A new car’s value depreciates tremendously in the first few years of ownership, so buying a used car can save you a lot of money. There are still some pitfalls that you can fall into however when buying used vehicles that you need to watch out for.
The key to getting the best value is to avoid money-wasting mistakes. Many of these mistakes are easy to avoid and are surprisingly common.
Here are the seven most common blunders that used-car shoppers make:
- Failing to Check the Model’s Reliability Record
One advantage to buying a used car is that there has been enough time for consumer satisfaction surveys and repair records to have come in, unlike a brand-new, unproven model. Research the model’s ratings from Consumer Reports or another evaluation service. Above all, avoid the temptation to make an emotional decision because you see a cute car on the lot or a low price.
- Ignoring the Car’s Maintenance History
Car buyers previously had to take the owner’s word on maintenance history, but computer searches now make it easy to find a vehicle’s track record. CarFax and AutoCheck can give you extensive records on whether a vehicle has been rebuilt, in an accident and who previously owned it. The services also list a car’s complete maintenance history, even if the car was serviced by multiple shops.
- Not Getting the Vehicle Inspected by an Independent Mechanic
Before spending $75 to $100 on a mechanic, do some basic checks yourself. Look for oil leaks under the car, and make sure that power windows and locks work. Check for body rust, especially if you’re searching among Used Cars in Ohio, Michigan or other northern states.
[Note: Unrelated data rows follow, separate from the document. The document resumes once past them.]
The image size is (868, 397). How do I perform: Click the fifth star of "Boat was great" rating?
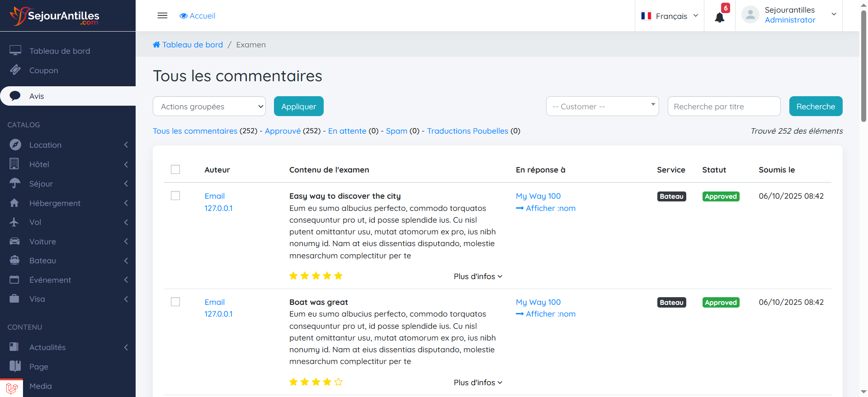(338, 382)
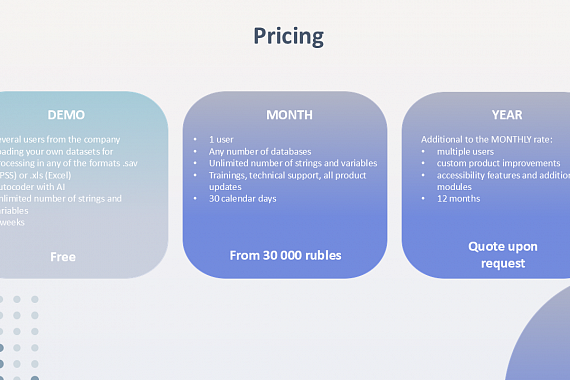Click accessibility features bullet in YEAR card

click(x=503, y=181)
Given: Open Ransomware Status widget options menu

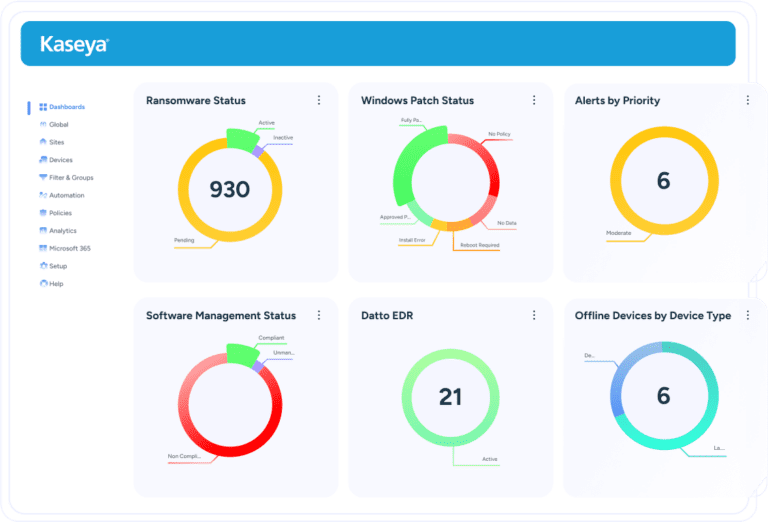Looking at the screenshot, I should (319, 100).
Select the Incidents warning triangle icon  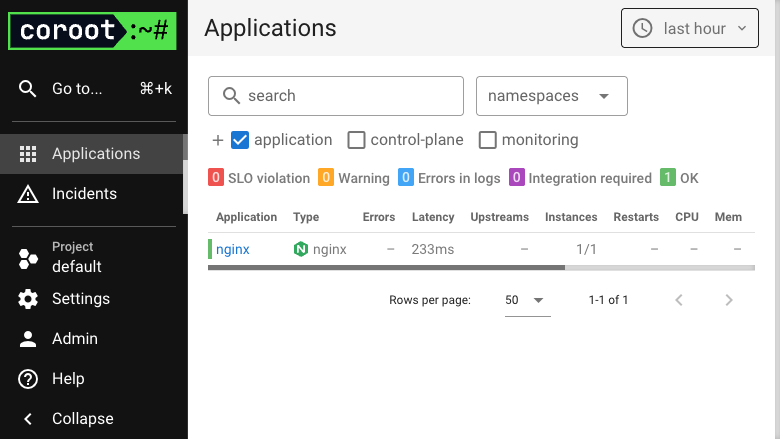tap(28, 194)
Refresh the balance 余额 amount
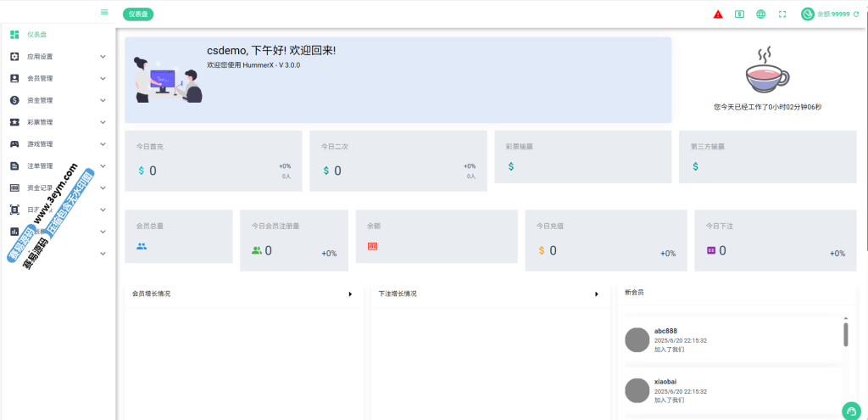 click(856, 14)
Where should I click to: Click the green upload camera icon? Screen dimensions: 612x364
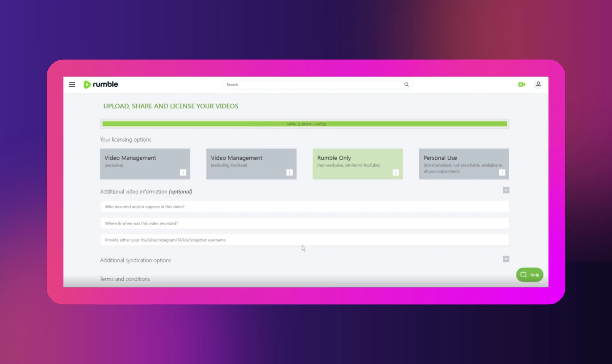tap(521, 84)
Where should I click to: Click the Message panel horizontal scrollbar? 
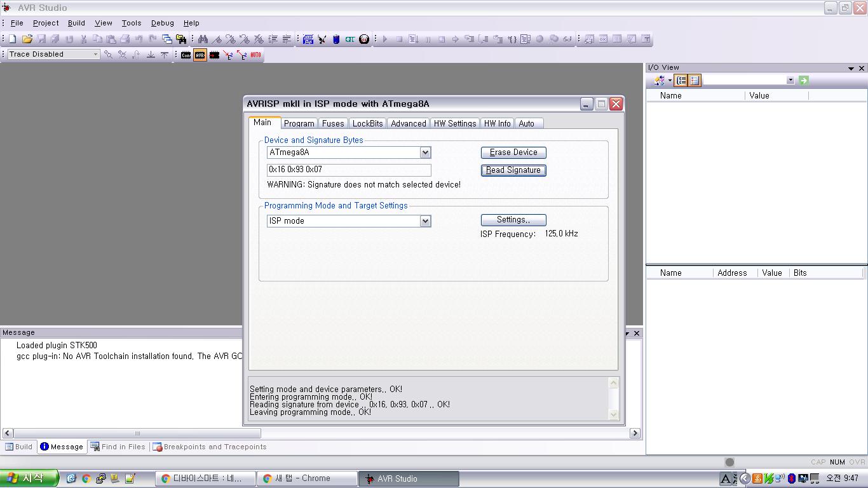[137, 433]
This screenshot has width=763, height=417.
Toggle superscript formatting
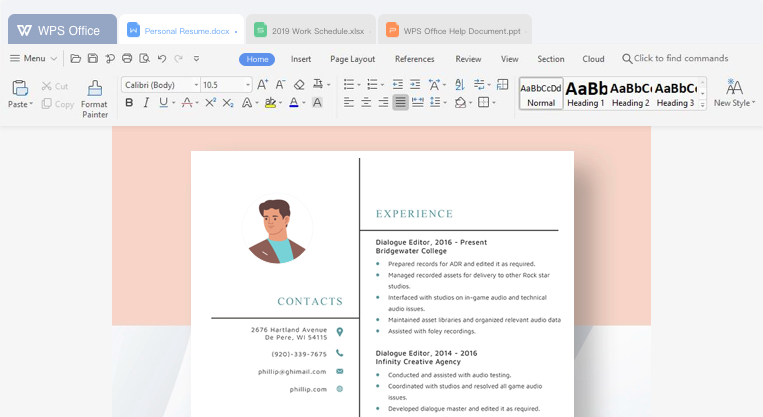tap(210, 103)
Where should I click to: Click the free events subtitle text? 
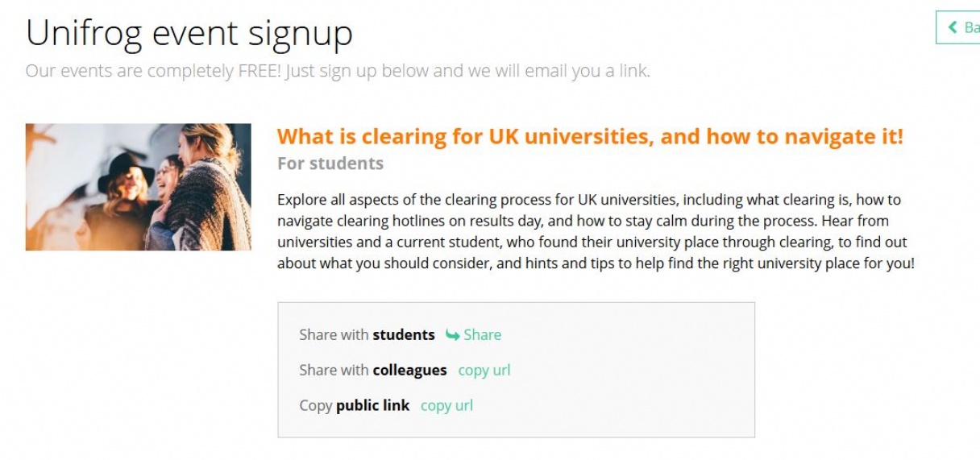338,71
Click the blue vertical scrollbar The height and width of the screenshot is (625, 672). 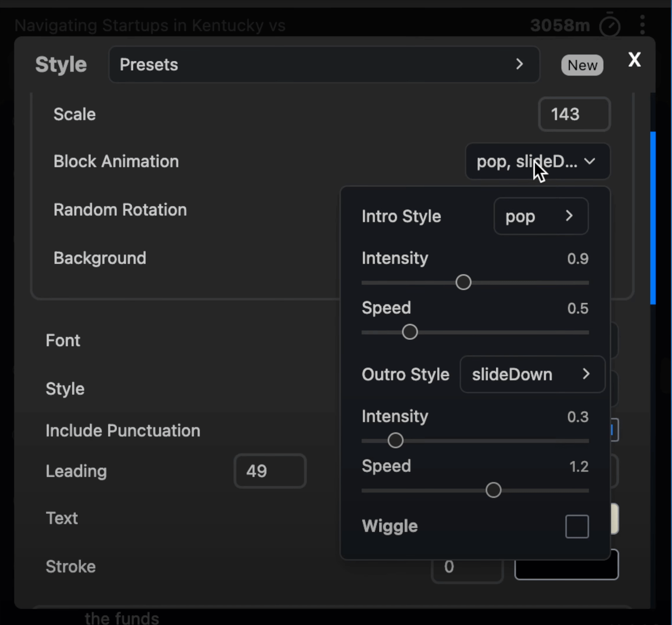tap(653, 218)
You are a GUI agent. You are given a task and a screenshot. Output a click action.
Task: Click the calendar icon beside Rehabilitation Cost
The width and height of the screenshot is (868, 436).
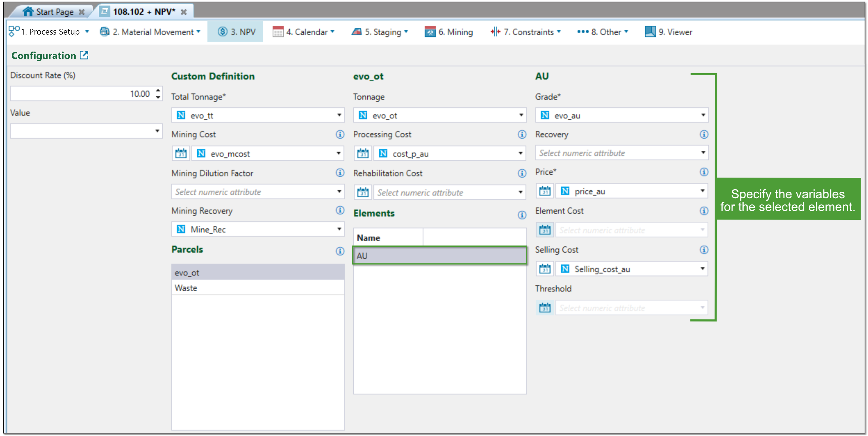click(363, 193)
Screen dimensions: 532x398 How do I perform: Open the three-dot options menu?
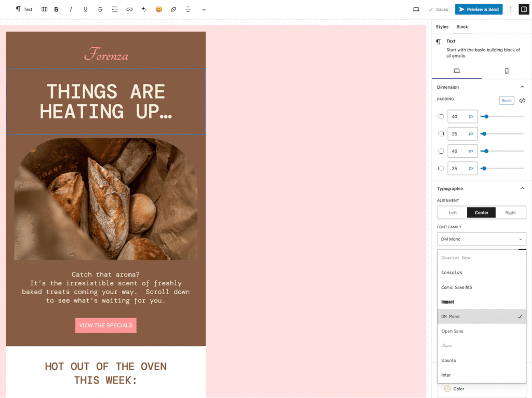511,9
- Settling for a High Price
Used car prices are almost always negotiable. Be prepared to go somewhere else if the owner or dealer insists on a price beyond what you’re willing to pay.
- Letting the Dealer Devalue Your Trade-In
Always negotiate the price of the car you wish to purchase before indicating that you have a trade-in. If the dealer doesn’t offer you enough for your trade-in, shop around for a better price.
- Bad Financing Rates
Before going to a used-car lot, go to your bank or credit union to get pre-approved for a rate. When the dealer offers a rate, make a counter-offer just as you would the car price. A common trick is for car salesmen to ask, “How much can you spend per month on a car payment?” Don’t fall for this trap because the dealer will simply extend the length of the loan.
- Negotiating Add-ons
Many people will haggle over the car’s cost but pay full price for an add-on. First find out what the add-on would cost if you purchased it elsewhere and negotiate the price accordingly.